Nope. Good rim brakes can be every bit as strong as the strongest discs. And lousy disc brakes can be as bad as the worst rim brakes. Maximum braking power is always limited by the bike's weight distribution and available tire adhesion, and both rim and disc brakes can easily exceed this maximum limit. Maximum continuous braking power, like on a long descent, is higher for rim brakes, because their rotor (the rim) has more thermal capacity and surface area to discharge heat.

Disc brakes allow for more precise braking, making wheel lockup less likely.

This is often repeated, but the opposite is true. Discs are more likely to give you stronger braking than intended with a light pull at the lever. That's more likely to get you in trouble than any other braking behavior.

Disc brakes work better than rim brakes in wet weather.

Disc brakes get wet because they are on the outside of the bike. When they do, it often makes them noisy and changes their lever response, just like rim brakes. Using appropriate pads can make rim brakes totally acceptable in wet conditions.

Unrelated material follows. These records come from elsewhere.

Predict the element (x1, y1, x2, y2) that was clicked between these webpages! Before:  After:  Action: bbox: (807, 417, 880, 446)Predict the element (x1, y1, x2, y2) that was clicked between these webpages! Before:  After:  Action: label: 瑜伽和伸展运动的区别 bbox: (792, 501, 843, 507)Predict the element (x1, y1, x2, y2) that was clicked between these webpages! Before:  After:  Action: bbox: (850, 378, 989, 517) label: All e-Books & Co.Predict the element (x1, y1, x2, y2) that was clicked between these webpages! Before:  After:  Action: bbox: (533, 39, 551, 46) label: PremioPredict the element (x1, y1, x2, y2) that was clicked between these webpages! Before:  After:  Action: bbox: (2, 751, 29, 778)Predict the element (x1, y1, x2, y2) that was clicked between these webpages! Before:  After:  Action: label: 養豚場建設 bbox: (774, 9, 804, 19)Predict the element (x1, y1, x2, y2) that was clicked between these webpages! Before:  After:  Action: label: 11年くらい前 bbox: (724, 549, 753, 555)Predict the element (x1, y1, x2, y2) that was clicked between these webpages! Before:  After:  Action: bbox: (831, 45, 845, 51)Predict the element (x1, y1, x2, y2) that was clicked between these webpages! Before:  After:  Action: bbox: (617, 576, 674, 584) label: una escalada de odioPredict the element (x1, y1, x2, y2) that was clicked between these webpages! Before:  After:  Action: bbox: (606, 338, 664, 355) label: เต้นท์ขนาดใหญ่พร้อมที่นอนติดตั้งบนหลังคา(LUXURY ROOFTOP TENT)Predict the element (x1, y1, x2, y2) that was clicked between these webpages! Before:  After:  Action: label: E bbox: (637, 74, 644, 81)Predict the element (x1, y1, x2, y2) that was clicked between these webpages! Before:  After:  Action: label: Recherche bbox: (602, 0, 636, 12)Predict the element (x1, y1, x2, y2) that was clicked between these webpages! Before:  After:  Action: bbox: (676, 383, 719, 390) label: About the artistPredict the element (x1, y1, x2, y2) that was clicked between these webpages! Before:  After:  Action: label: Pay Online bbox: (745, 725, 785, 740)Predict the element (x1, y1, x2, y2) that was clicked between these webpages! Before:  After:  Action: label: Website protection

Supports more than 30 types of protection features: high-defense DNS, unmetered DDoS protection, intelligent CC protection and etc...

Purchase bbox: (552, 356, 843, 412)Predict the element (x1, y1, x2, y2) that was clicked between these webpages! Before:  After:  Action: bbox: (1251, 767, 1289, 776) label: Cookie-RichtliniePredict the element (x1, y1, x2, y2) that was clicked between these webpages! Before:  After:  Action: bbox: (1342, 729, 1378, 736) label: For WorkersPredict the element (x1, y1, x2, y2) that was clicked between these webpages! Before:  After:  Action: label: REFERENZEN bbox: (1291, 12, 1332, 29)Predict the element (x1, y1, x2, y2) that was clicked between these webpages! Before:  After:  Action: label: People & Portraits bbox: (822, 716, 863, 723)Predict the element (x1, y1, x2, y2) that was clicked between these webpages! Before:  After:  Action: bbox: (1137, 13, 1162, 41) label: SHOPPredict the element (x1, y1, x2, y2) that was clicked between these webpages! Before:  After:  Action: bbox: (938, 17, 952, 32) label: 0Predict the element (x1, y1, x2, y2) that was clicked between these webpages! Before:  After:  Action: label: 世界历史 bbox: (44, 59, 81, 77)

Changing rotor sizes allows you to adjust how much braking power you want.

There are more and easier ways to adjust braking response with rim brakes than with discs, so this isn't really an advantage. It's just a quality that they share. Lever pull ratio, lever blade length, pad friction coefficient, straddle cable angle, rim surface finish, cable housing type, spring loaded brake noodles, etc.

As for real disc brake advantages you didn't specify:

Discs allow you to use any rim, including those that don't have braking surfaces. Such rims are becoming more common with the increasing popularity of discs.

Discs allow the rim to be substantially out of true without causing problems.

Discs can make removing and reinstalling the wheel a little bit simpler, especially compared to rim brakes that don't have a cable tension release.

As long as the rotor remains flat and true, discs tend to be very simple to make routine adjustments. It's when doing more serious repairs and maintenance that they become a headache.
Rim brakes can be fine. But when you rack up lots of miles, I came to appreciate a bit longer intervals between adjustments and pad replacements. But both always stopped fine for me, riding mostly less than 35 mph.

So that cruiser got disc, front and rear. Wet or mud not an issue here in the desert, very often. I just like it that I don't have to fiddle with em much. BB5 copy calipers btw, nothing fancy.